India will drop travel restrictions and restart international flights after a two-year ban

March 9, 2022, 7:09 AM UTC

India will resume international flights as of March 27 after a two-year ban, brightening the outlook for the tourism industry that was disappointed by a government order earlier this month to extend the ban indefinitely despite a sharp drop in the nation’s daily COVID cases.

“After deliberation with stakeholders and keeping in view the decline in the COVID-19 caseload, we have decided to resume international travel from March 27 onwards,” India’s civil aviation minister Jyotiraditya M. Scindia tweeted late Tuesday.

Since its first lockdown in March 2020, India has allowed flights from only 36 countries under an air bubble pact that serves travelers with special circumstances, such as Indian nationals stranded overseas or foreign nationals holding medical visas. Travelers within the bubble could enter India so long as they are fully vaccinated and test negative for COVID within 72 hours of their flight.

In early December, the Indian government deferred a plan to resume international flights on Dec. 15 following the emergence of the highly transmissible Omicron COVID variant.

The air bubble arrangements will disband once regular flights resume on March 27, Scindia said.

The Indian government did not say what caused it to reverse its decision earlier this month to extend the ban, but the upcoming summer travel season likely played a role.

“We are glad that India has finally decided to resume international flights after 24 months.

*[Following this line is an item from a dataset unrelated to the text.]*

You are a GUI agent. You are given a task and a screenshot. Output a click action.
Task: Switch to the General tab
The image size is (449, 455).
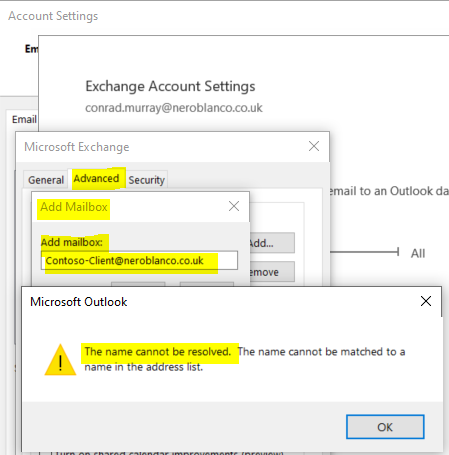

It will bring in optimism about revival of business for both inbound and outbound tourism,” says Ashish Gupta, chief executive officer of the Federation of Associations of Indian Tourism and Hospitality.

The government has yet to issue detailed guidelines for travelers entering the country after March 27. Industry officials say the government may impose restrictions on arrivals from countries with high COVID infections. Travelers in the air bubble did not have to quarantine when they arrived, and in February the government removed the requirement for people to undertake a mandatory COVID test 72 hours before flying.

Restarting international flights will mean that airlines and tour operators can capitalize on the busy April to June period, when schools and colleges are on summer break and Indians often travel overseas.

Tourism accounts for around 9% of India’s GDP, and the sector is one of the largest employers. Before the pandemic, India earned around $30 billion annually from foreign travelers visiting the country.

Thailand, Singapore, and several European nations have eased travel restrictions that were imposed after initial Omicron outbreaks at the end of last year. 

“The government decision will not only give everybody a greater choice for international travel, but will also bring down ticket prices considerably,” says Rajeev Kohli, managing director at Creative Travel and a member of the tourism committee at the Confederation of Indian Industry.

Prices for the limited number of air bubble flights had skyrocketed to three times as high as pre-pandemic fares. The cost of flights may not return to normal levels immediately owing to crude prices reaching a 14-year high of $140 per barrel on Monday in response to Russia’s invasion of Ukraine.

“It feels literally like taking one step forward and then another back,” says Kohli. “But from an Indian perspective, international flights resumption is still tremendous news.”